Our bus makes another turn and stops at a railroad crossing. We stay there for a few minutes — the time for me to gaze at the signs indicating neighborhoods and areas with cryptic names, seeking some kind of reference point.
Finally, the Brazilian capital appears with its grand esplanade and its characteristic buildings. The Planalto Palace (the Presidential Palace), protected by two uniformed guards stationed on each side of the long access ramps; the National Congress, with its two towers and two white domes pregnant with meaning: the semi-sphere on the left is the seat of the Senate and symbolizes ideas and reflection, while the bowl on the right — representing the democratic receptiveness — is the seat of the Chamber of the Deputies; and the Itamaraty Palace, the headquarters of the Ministry of External Relations, with its reflecting pool and plays of light.
It is not a coincidence that the National Congress is larger than the Palácio do, or that the Ministries — except for Foreign Affairs — form two rows of identical rectangular buildings, lacking any particular identity and labeled with the same large gold letters. At first sight, they look almost like huge file cabinets. They are also the buildings that have aged the most, both physically and stylistically. In front of them, dozens of officials are standing, waiting to be needed; to complete the picture, add a couple of guards, receptionists, cleaning staff. Is that what architects Lúcio Costa, Oscar Niemeyer or Roberto Burle Marx were thinking about when they drew the buildings?
Real life in Brasilia is happening in the residential areas, with its mix of apartment buildings, public services, shops and green areas. All the embassies are in the same neighborhood, and the only buildings that escaped the rigid planning are the favelas and the homes of the rich, on the other side of the (artificial) lake of Paranoa.
A Parisian connection
With all its contradictions, its achievements and failures, Brasilia inevitably recalls the years when Latin American governments planned and executed these types of mega-projects. By embracing modernism, they were somehow trying to make a radical cut with the past and reshape the future – something that is either impossible or simply too expensive.

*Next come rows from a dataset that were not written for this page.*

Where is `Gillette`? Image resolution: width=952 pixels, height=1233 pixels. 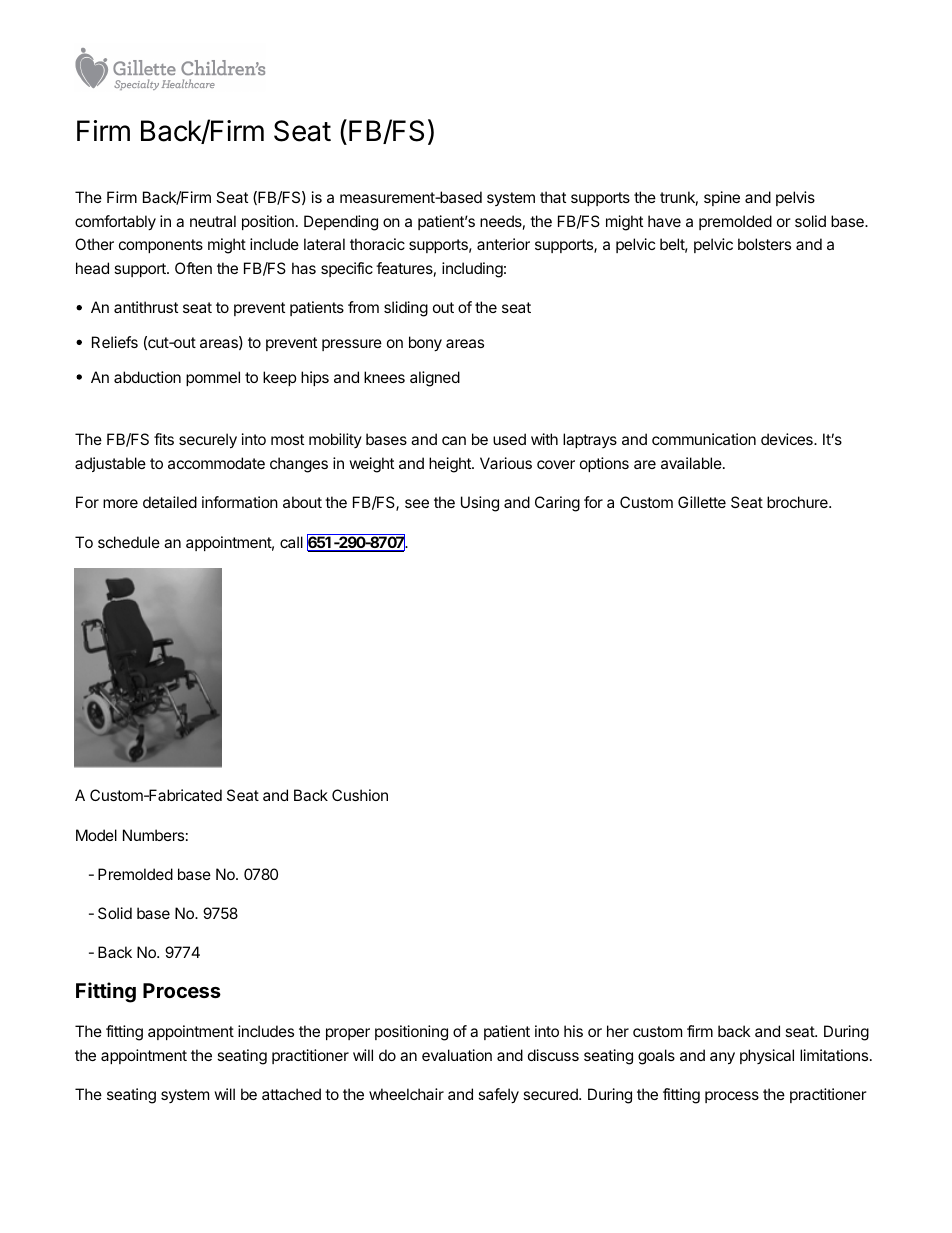
Gillette is located at coordinates (702, 502).
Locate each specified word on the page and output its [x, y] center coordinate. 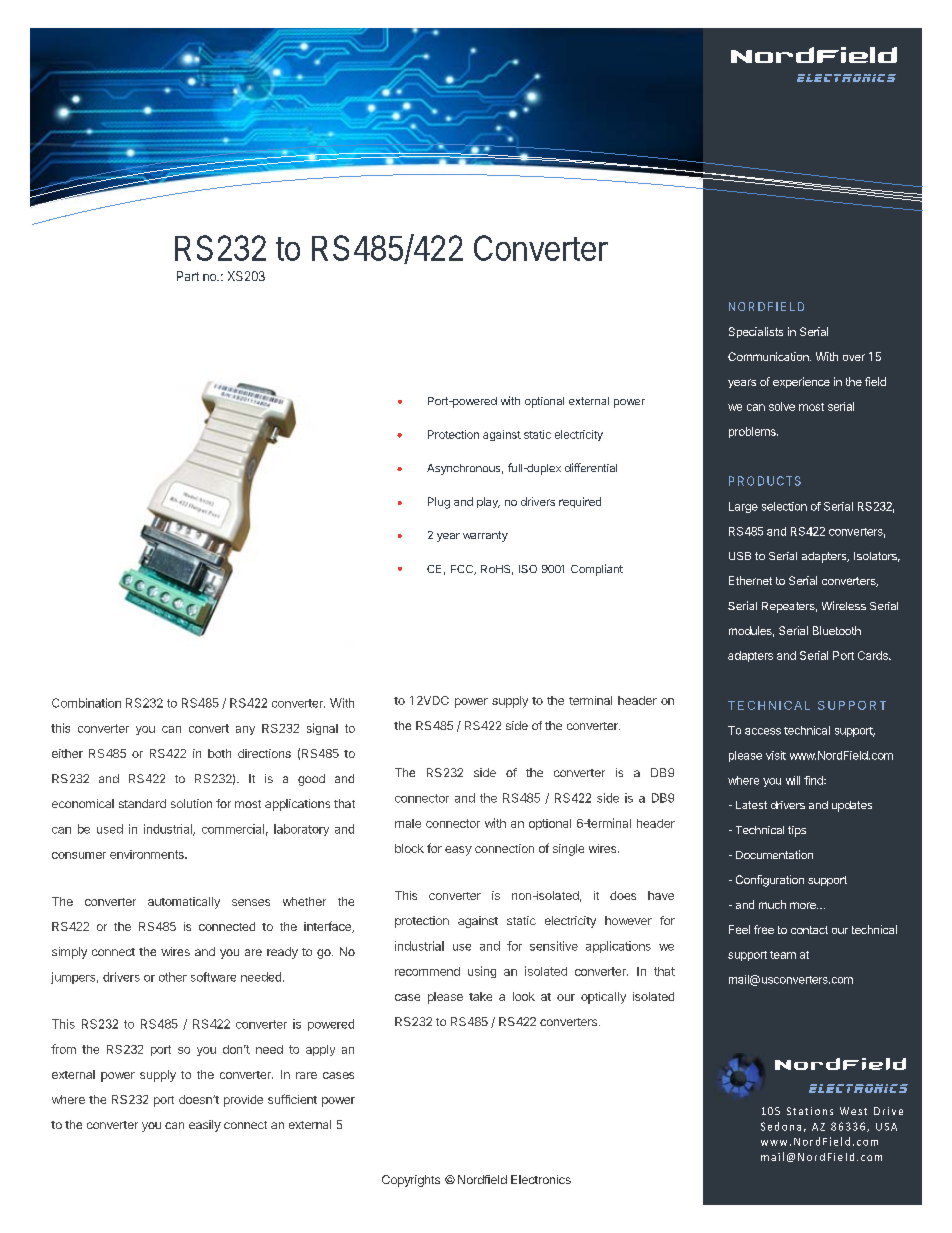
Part [188, 276]
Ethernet [750, 580]
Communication [769, 356]
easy [458, 851]
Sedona [781, 1126]
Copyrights [411, 1181]
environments [148, 854]
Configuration [770, 881]
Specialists [756, 332]
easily [205, 1126]
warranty [485, 536]
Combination [86, 703]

Such a temptation was not limited to the Latin American elite. Of all the buildings that French PresidentFrançois Mitterrand built to celebrate his presidency, none has been more criticized than the National Library, designed by Dominique Perrault. It is a building that undoubtedly drew inspiration from Brasilia’s National Congress: four towers set on a cold esplanade, with long access ramps that users complain about in both winter and summer.

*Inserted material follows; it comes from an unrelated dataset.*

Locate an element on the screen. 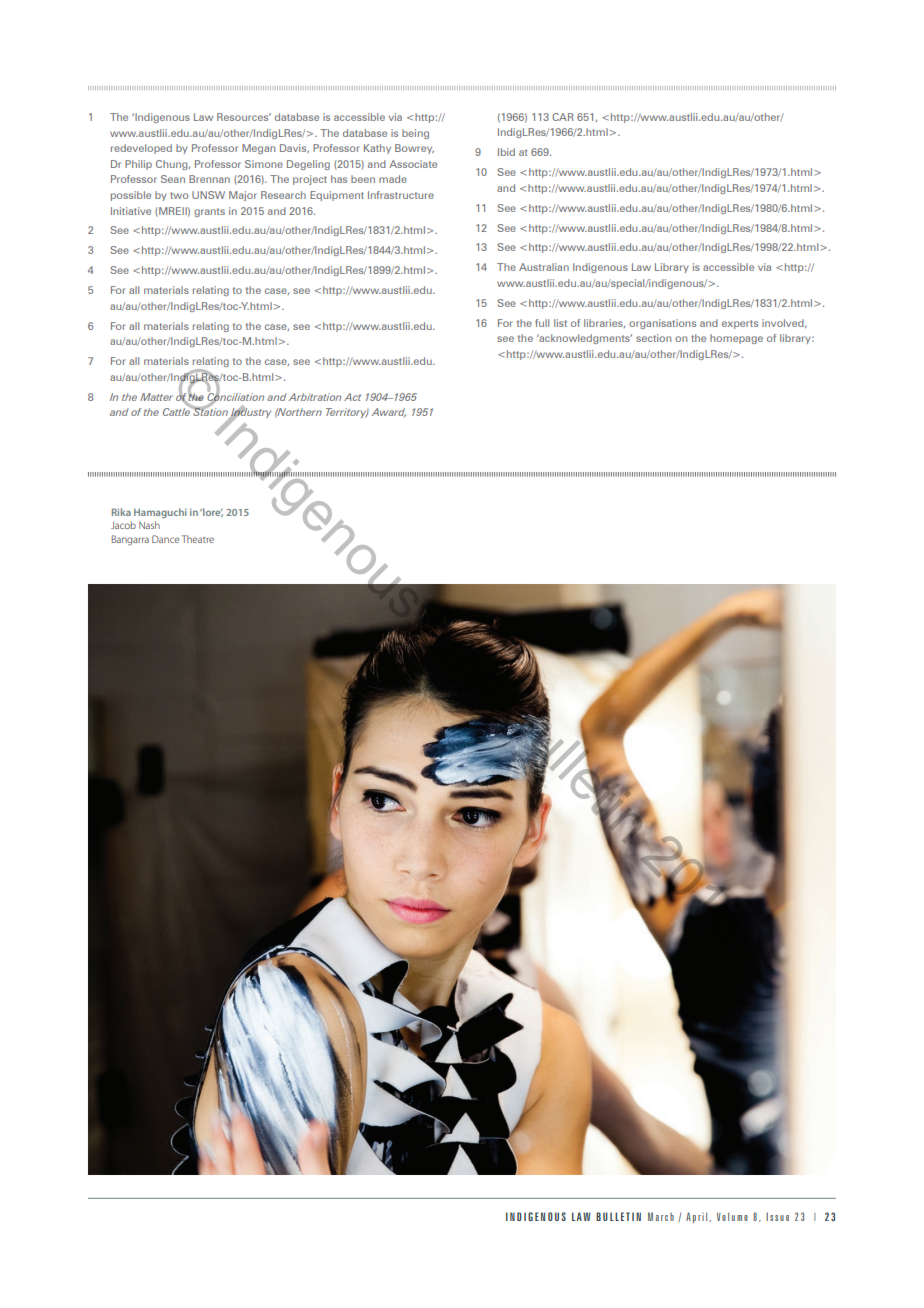 Image resolution: width=924 pixels, height=1308 pixels. Award is located at coordinates (389, 412).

Each tower symbolizes something: there’s the tower of the Times, that of the Laws, the tower of the Numbers and that of the Letters. But by passing next to them, one realizes that some are only partially used – and some completely empty.

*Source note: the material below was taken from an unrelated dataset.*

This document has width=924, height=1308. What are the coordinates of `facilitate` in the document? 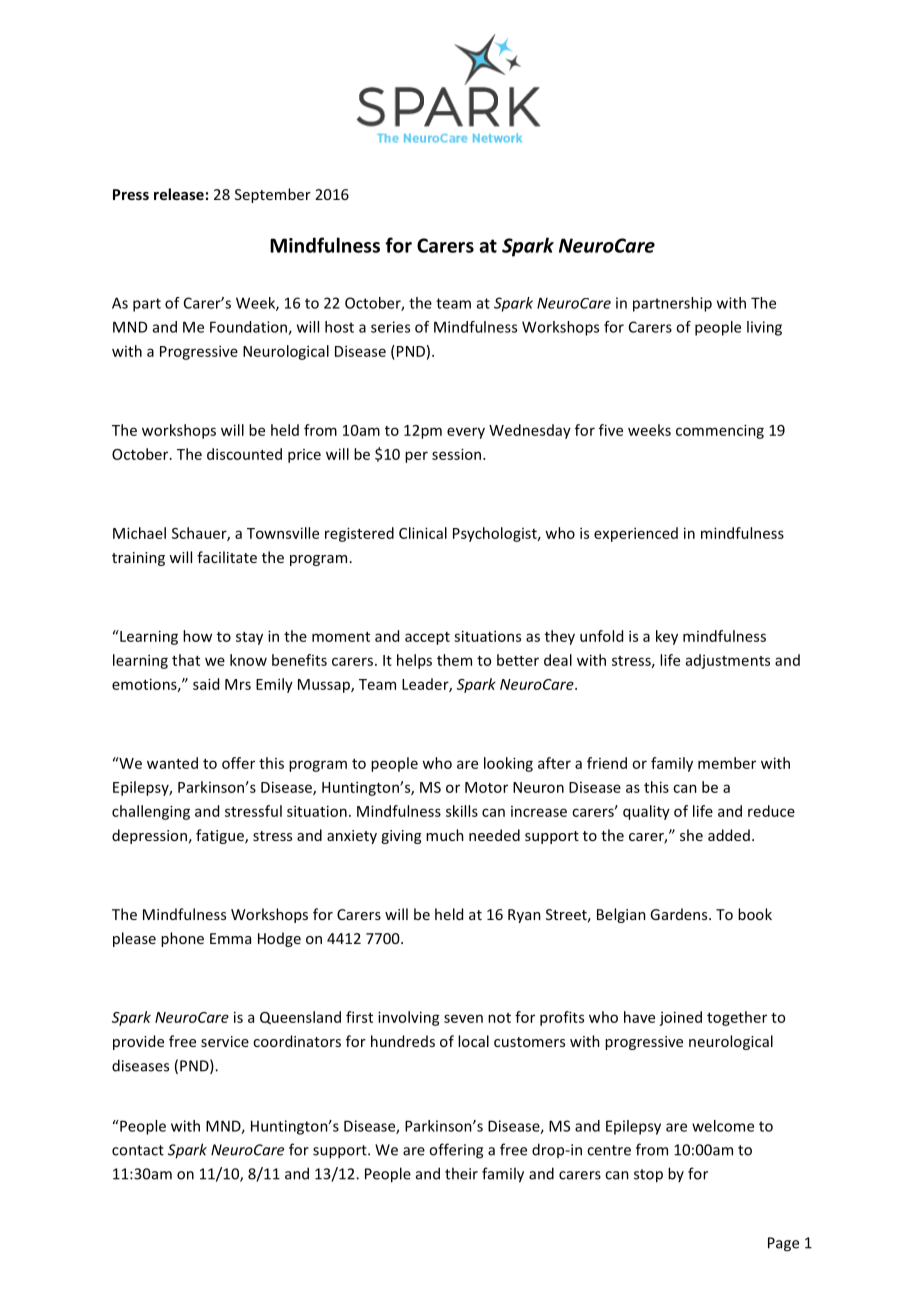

It is also said that computer, electrical and ventilation systems inside the complex have never worked well, and that people working there suffer from respiratory diseases, claustrophobia and hallucinations.
But there is a fundamental difference between the dysfunctions of modernism in Brasilia and the postmodernism of the French National Library. Brasilia is located in Latin America, where the vitality helps, to some extent, improve the systems of information and correct the failures. The Brasilienses, as the inhabitants of the Brazilian capital are known, are able to add a jeitinho (Brazilian touch) to the city, and bring energy where Costa and Niemeyer’s plans did not succeed. Such a touch among Parisians is in far shorter supply.